Find the line containing "You are a GUI" in the records below. Copy exactly that line and each one after it, ending at the line containing "OpenStreetMap (705, 1170)", and nothing more.

## Supplied records
+---+

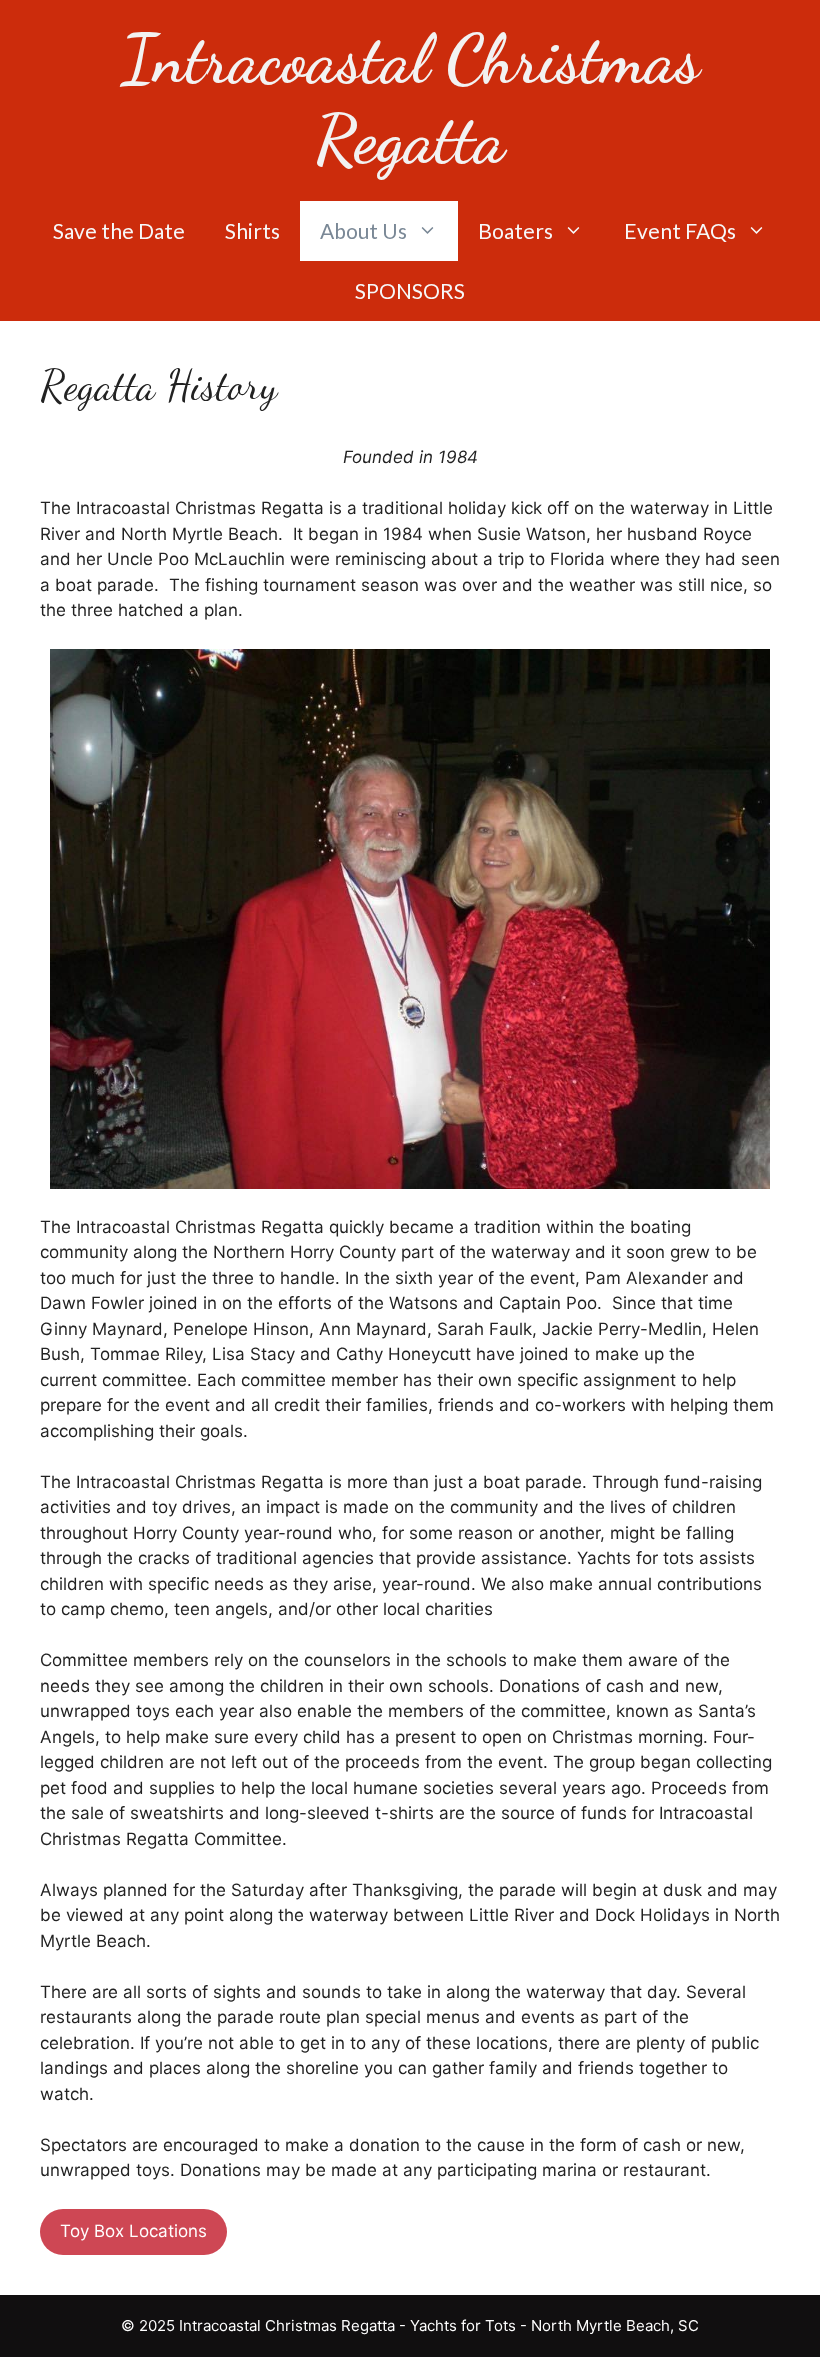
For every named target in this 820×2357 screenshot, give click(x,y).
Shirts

+---+

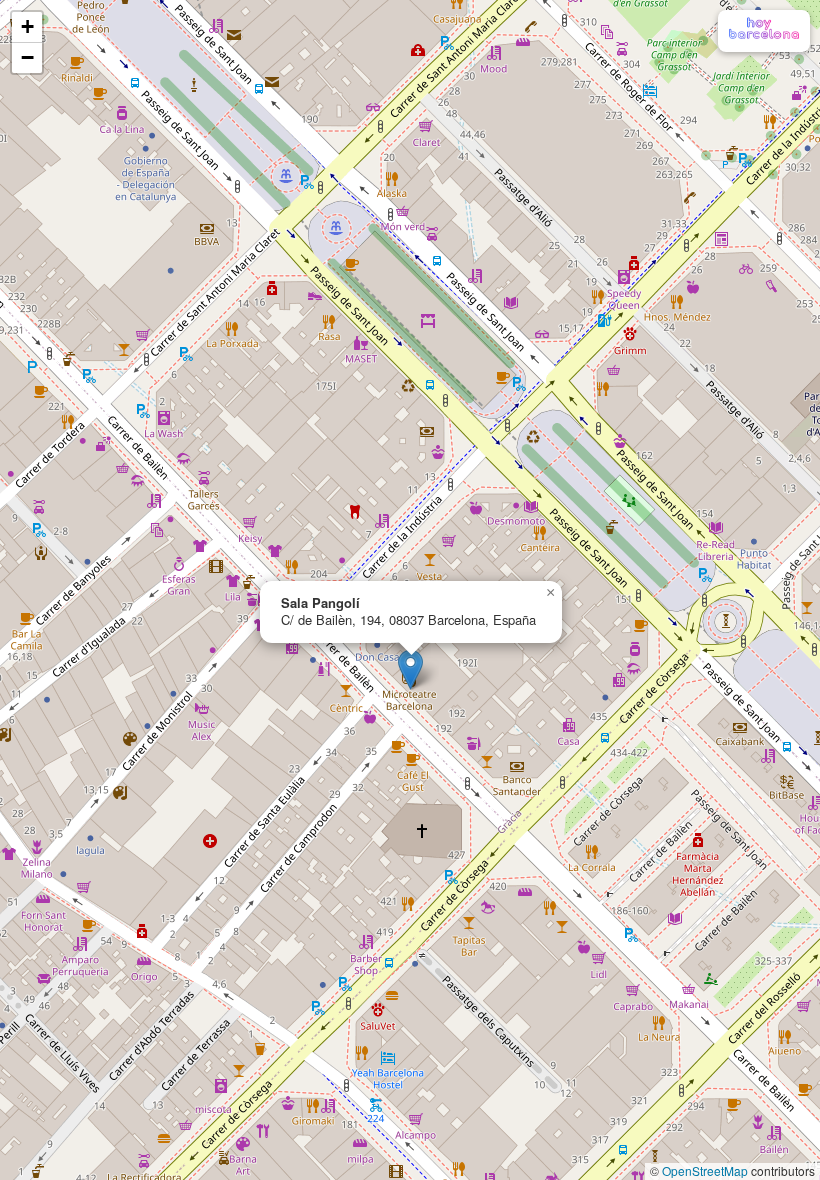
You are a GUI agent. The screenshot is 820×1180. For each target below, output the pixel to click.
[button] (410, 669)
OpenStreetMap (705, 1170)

+---+

## Answer section
You are a GUI agent. The screenshot is 820×1180. For each target below, output the pixel to click.
[button] (410, 669)
OpenStreetMap (705, 1170)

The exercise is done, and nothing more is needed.